Há um certo hábito, que pessoalmente considero algo
mórbido, de celebrar a vida das pessoas, assinalando não o dia em que nasceram,
mas o dia em que morreram.
Em Portugal, já no século XX, em plena ditadura
salazarista, e a partir dum mais ou menos obscuro feriado republicano celebrado
em Lisboa após o derrube da monarquia, inventou-se um feriado nacional digamos
que “isento de pecado” para o qual, provavelmente por uma questão de economia,
se arrolaram mais temas, se achou dever passar a ser o “Dia de Portugal”.
Temática que, consoante de onde os ventos sopravam, e
sendo sempre o Dia de Camões, era, por acrescento, o Dia da Raça, o Dia das
Forças Armadas (durante a Guerra Colonial), e, mais recentemente, o Dia das
Comunidades Portuguesas (aka os emigrantes).
Para que conste, o dia 10 de Junho do Ano de Deus de
1580, foi, segundo os registos, o dia, numa terça-feira, em que o poeta
português do séc.

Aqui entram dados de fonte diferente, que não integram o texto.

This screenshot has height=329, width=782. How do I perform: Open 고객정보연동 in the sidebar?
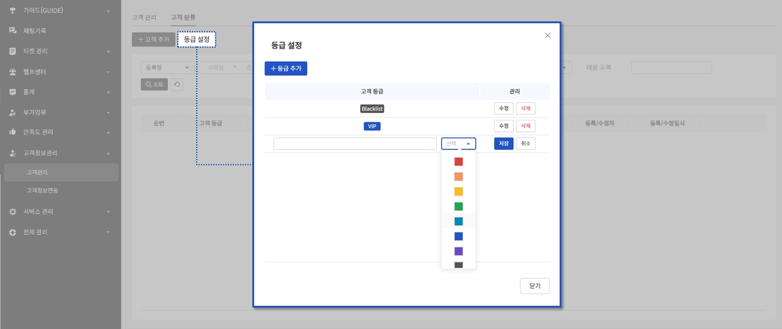pos(42,191)
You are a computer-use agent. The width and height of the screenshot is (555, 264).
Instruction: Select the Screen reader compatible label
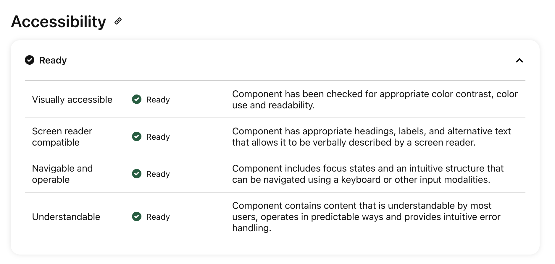[62, 137]
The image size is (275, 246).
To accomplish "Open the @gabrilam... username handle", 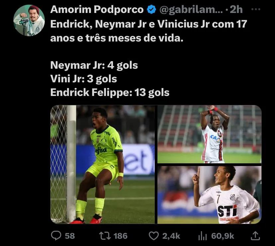I will pyautogui.click(x=191, y=10).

XVI, Luis de Camões, que compôs, entre outros, a épica Os
Lusíadas, em que hiperventila majestosamente em poema, os portugueses
daquela altura, morreu na cidade de Lisboa. Tinha 56 anos de idade. Na
realidade, não se sabe em que data ele nasceu.

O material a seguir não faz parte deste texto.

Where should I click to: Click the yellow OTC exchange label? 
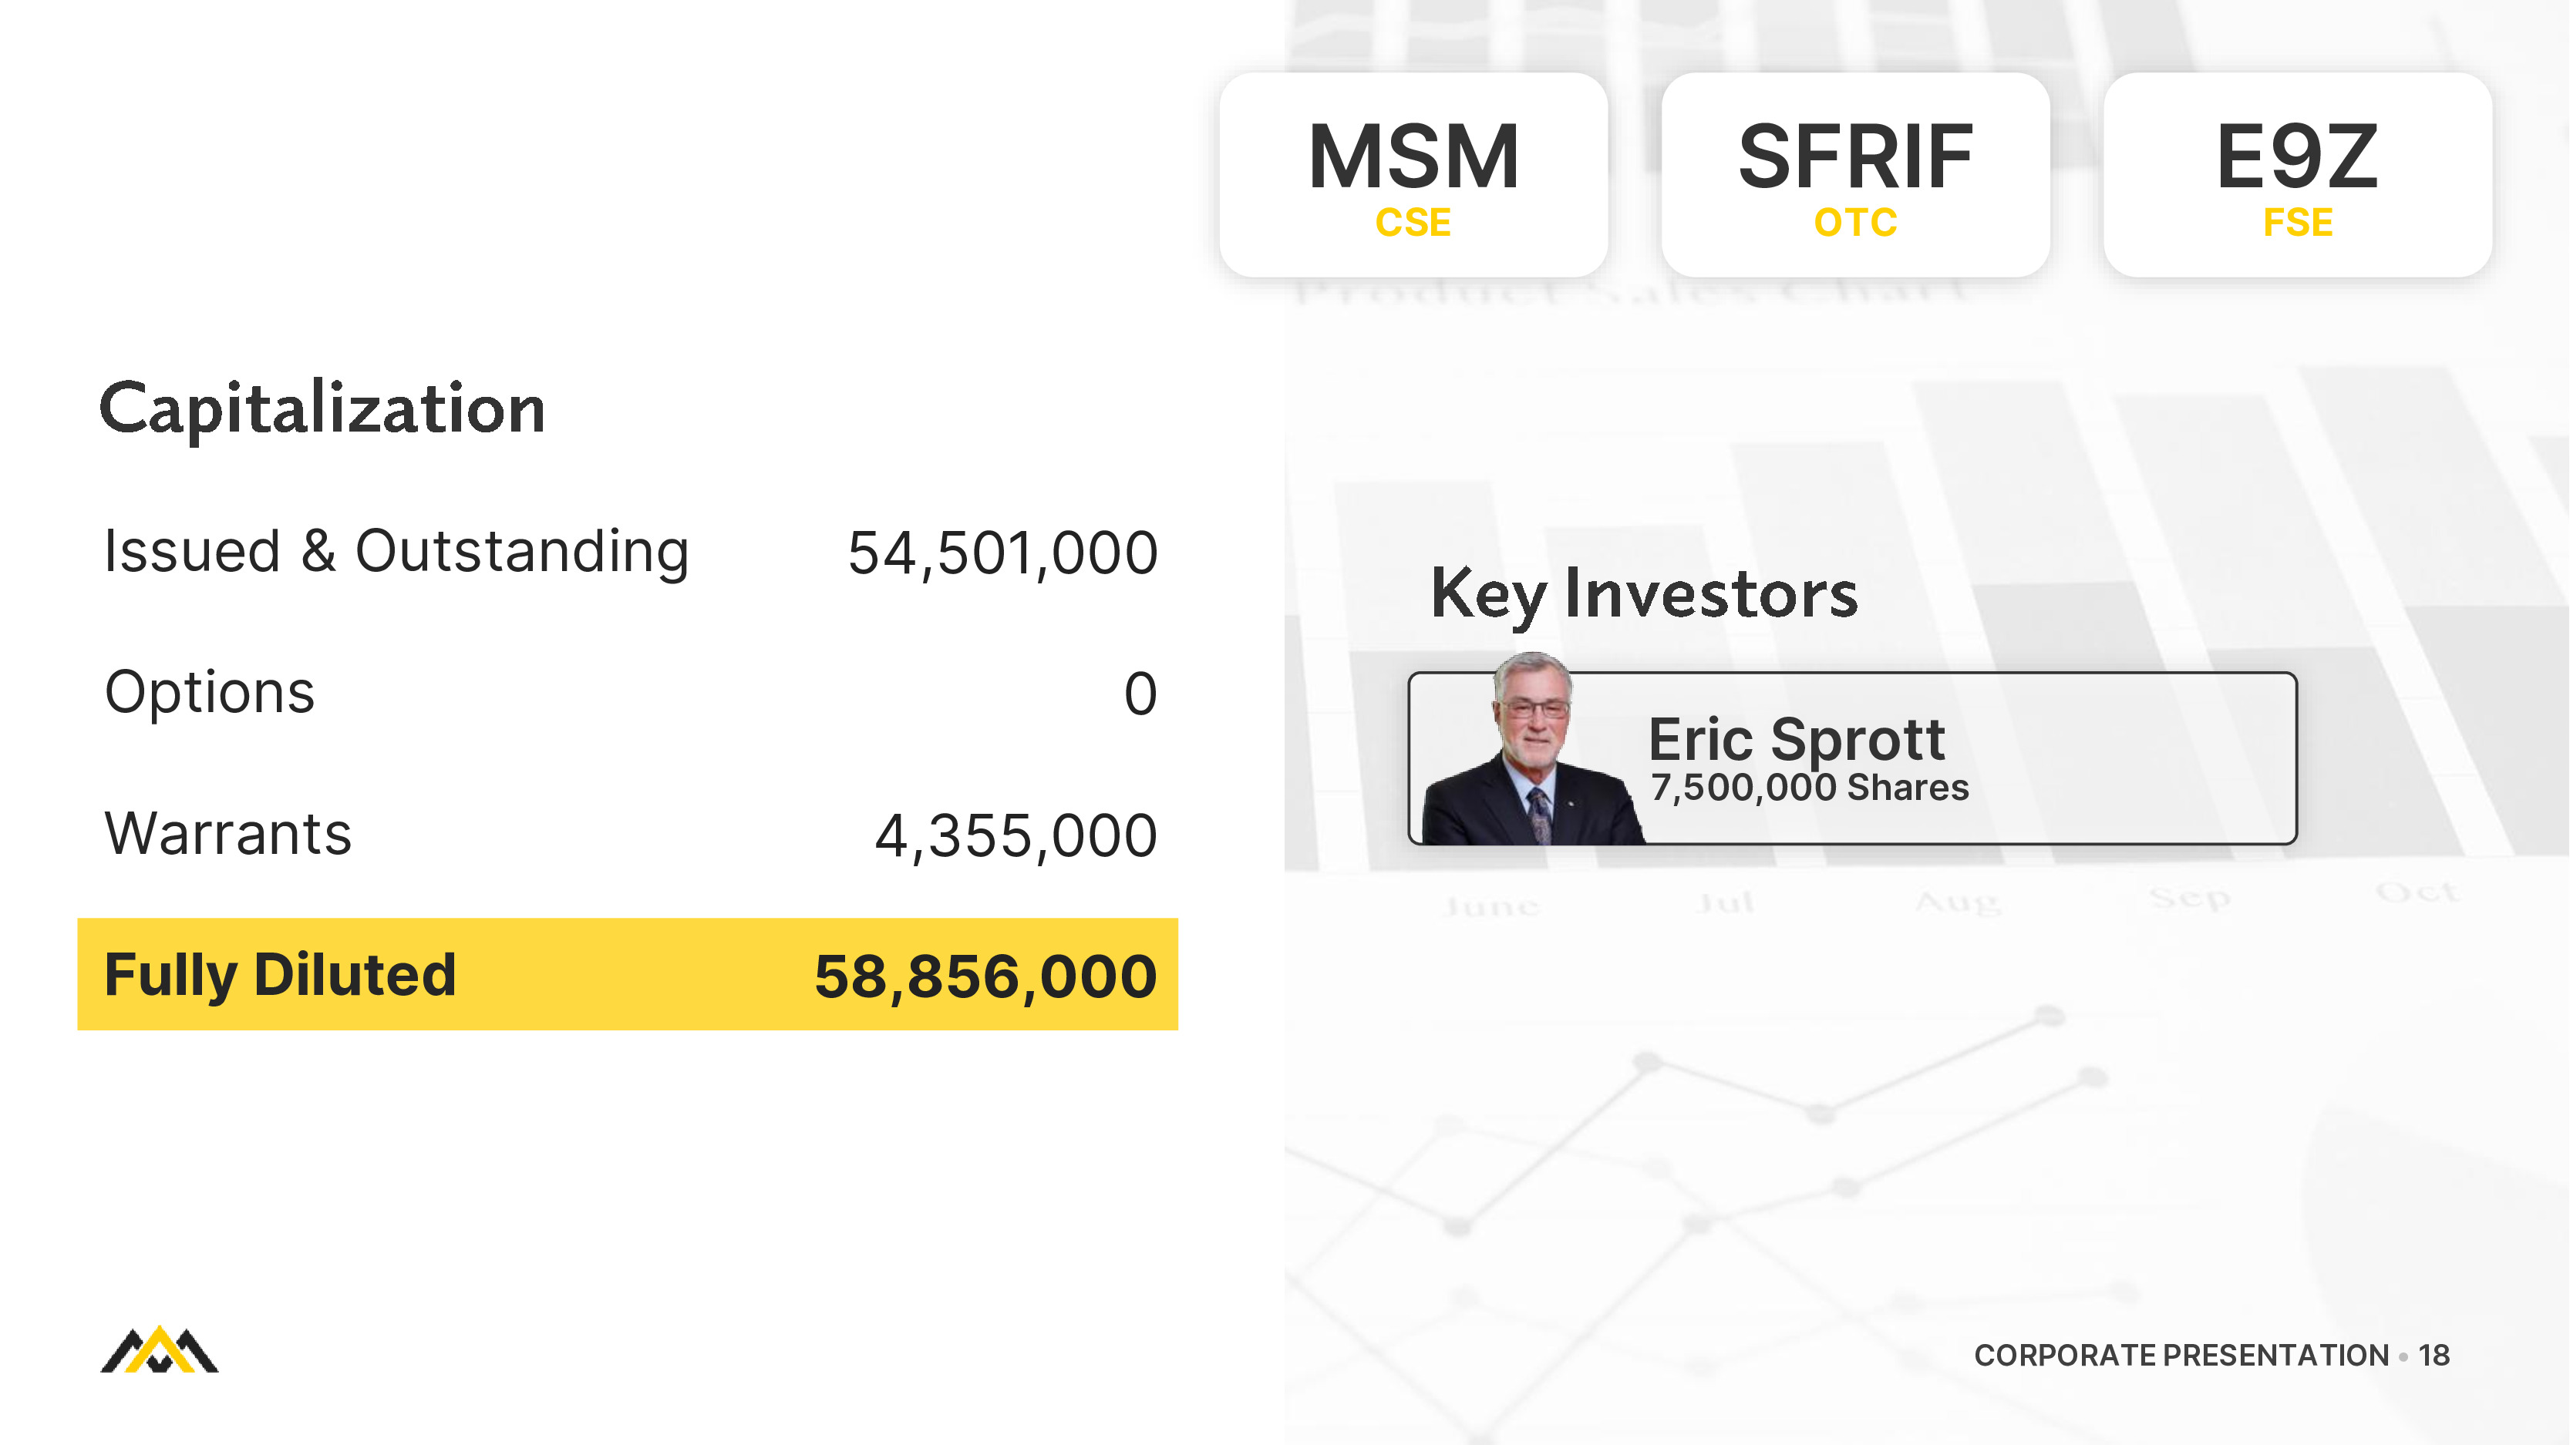coord(1855,222)
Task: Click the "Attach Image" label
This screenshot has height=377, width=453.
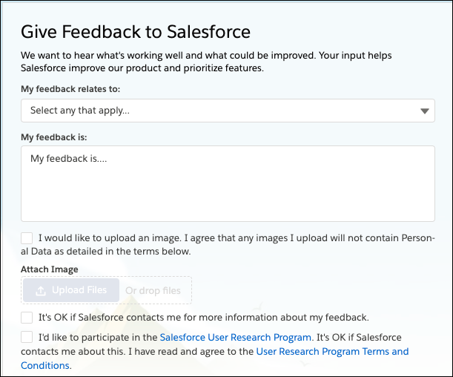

Mas no caso de Moçambique, e do Dr. Eduardo Mondlane,
sabe-se perfeitamente que ele nasceu na localidade de Manjacaze (Gaza) num
domingo, dia 20 de Junho de 1920. Seria simpático, a meu ver, celebrar essa
data, se se quiser celebrar a sua vida, e não o dia em que uma carta-bomba
entregue não se sabe bem como e não se sabe bem por quem, em casa de Betty King
na capital da Tanzania, Dar-es-Salaam, ceifou a vida do então Presidente da Frente
de Libertação de Moçambique.
Como exemplo do que falo, temos o caso do Dr. Martin
Luther King, Jr., americano, que faleceu (também assassinado) no dia 4 de Abril
de 1968, mas cujo feriado nacional, improvavelmente instituído pela
administração de Ronald Reagan nos anos 80 do Século XX, foi fixado para o dia
em que ele nasceu – 15 de Janeiro (ele nasceu em 1929).

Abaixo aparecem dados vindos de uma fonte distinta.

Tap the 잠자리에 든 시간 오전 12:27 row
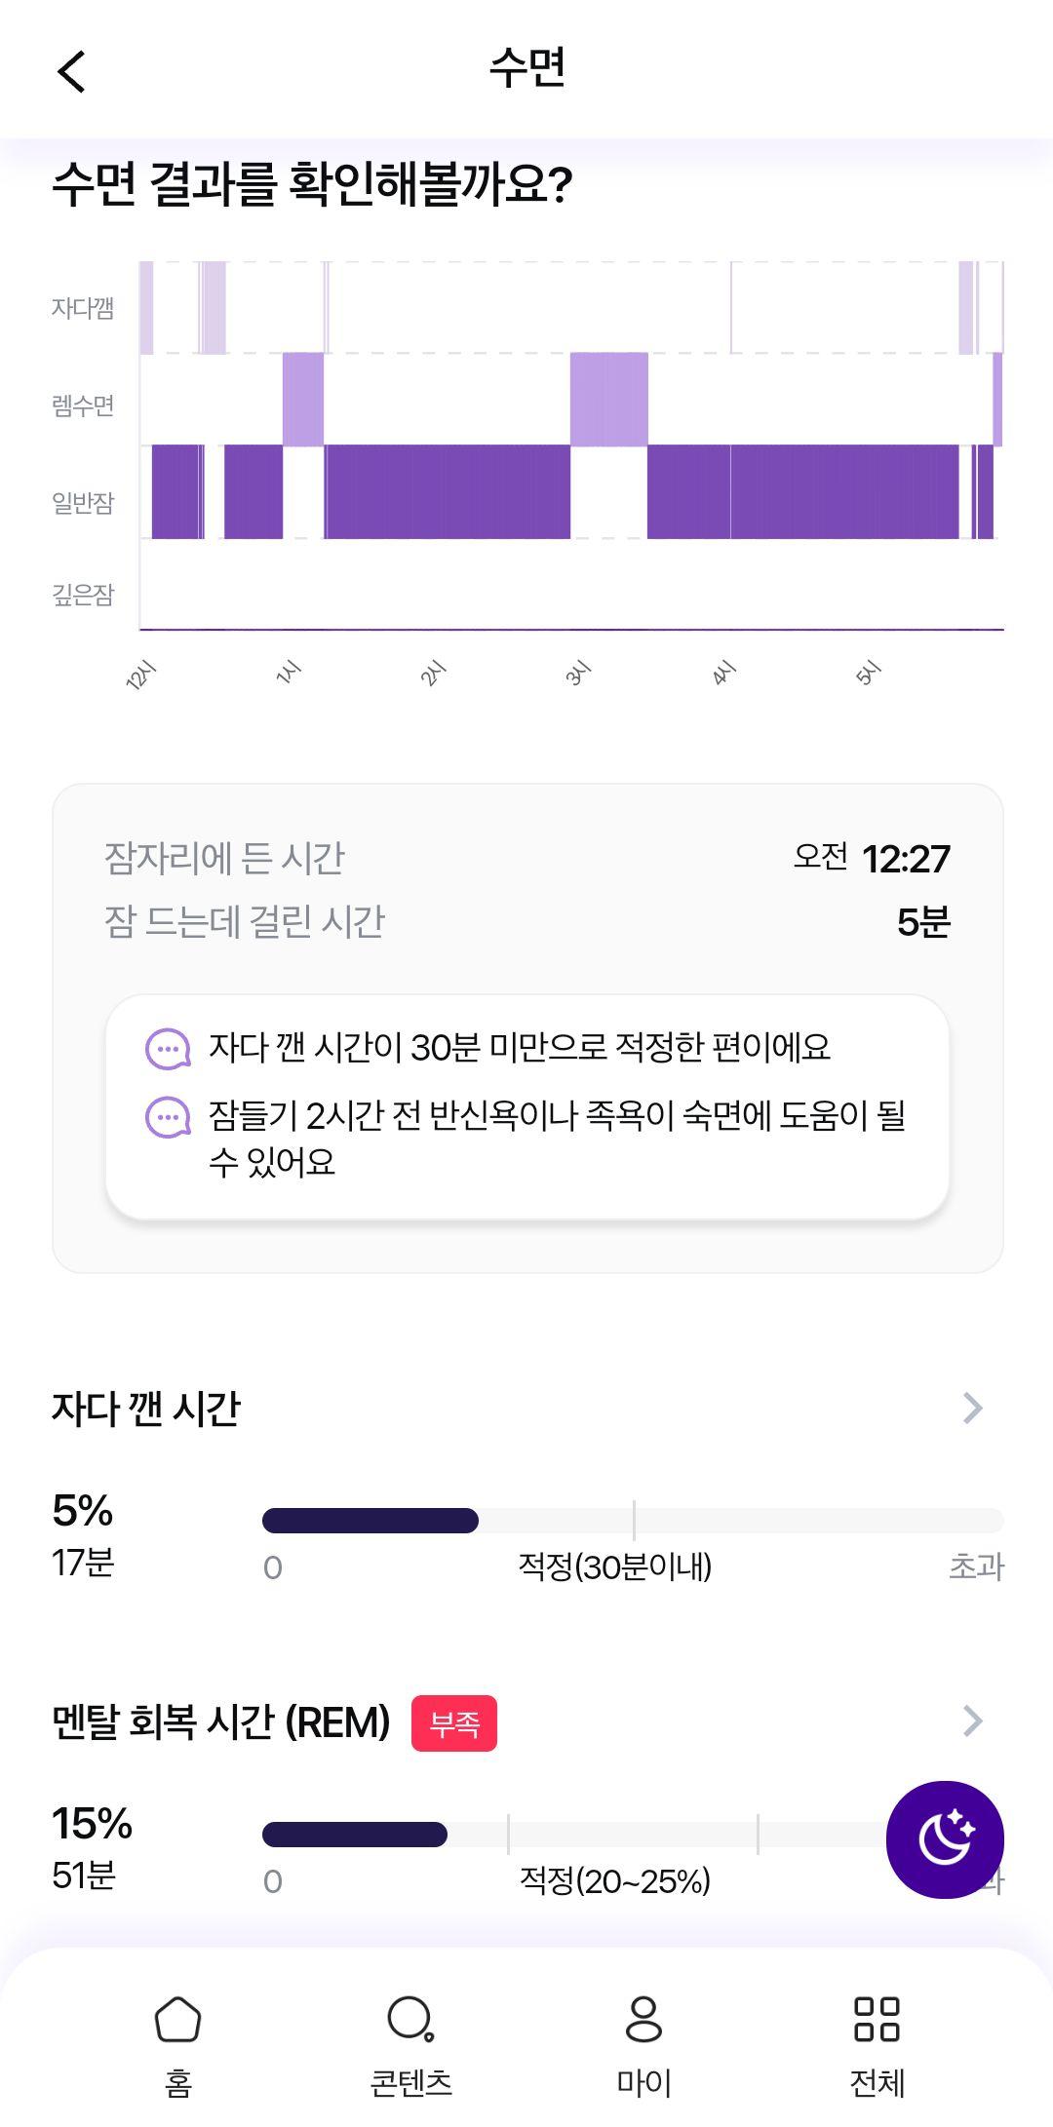Screen dimensions: 1053x2127 (527, 858)

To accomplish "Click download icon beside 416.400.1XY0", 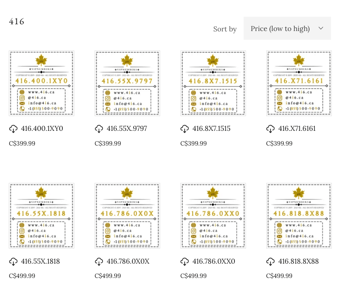I will point(13,129).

Mas quem sou eu para discutir feriados, aliás um tema
muito na moda em Portugal estes dias, em que os hiperdinâmicos rapazes de Pedro
Passos Coelho estão num verdadeiro frenesim para arranjar formas de extrair
mais trabalho e impostos da populaça, incluindo -claro- a eliminação de nada
menos que quatro feriados nacionais, pontes, férias e coisas afim.
Em Moçambique, o dia 3 de Fevereiro, que este ano
decorreu ontem, é o Dia dos Heróis de Moçambique. O critério de base para se
ser herói em Moçambique até esta data (e que ser feito por decreto
governamental) tem necessariamente que incluir ter-se andado aos tiros na
guerra pela Independência – excepto o caso do Sr. José Craveirinha, que usava a
caneta.
Efeméride que, afinal, se calhar era mais
adequadamente celebrada no dia 25 de Junho, a data em 1975 acordada (ver item 2
do Acordo) entre a Frelimo e os representantes do então governo provisório de
Portugal em Lusaka (por proposta da Frente, claro) para a formalização da
independência do então território português.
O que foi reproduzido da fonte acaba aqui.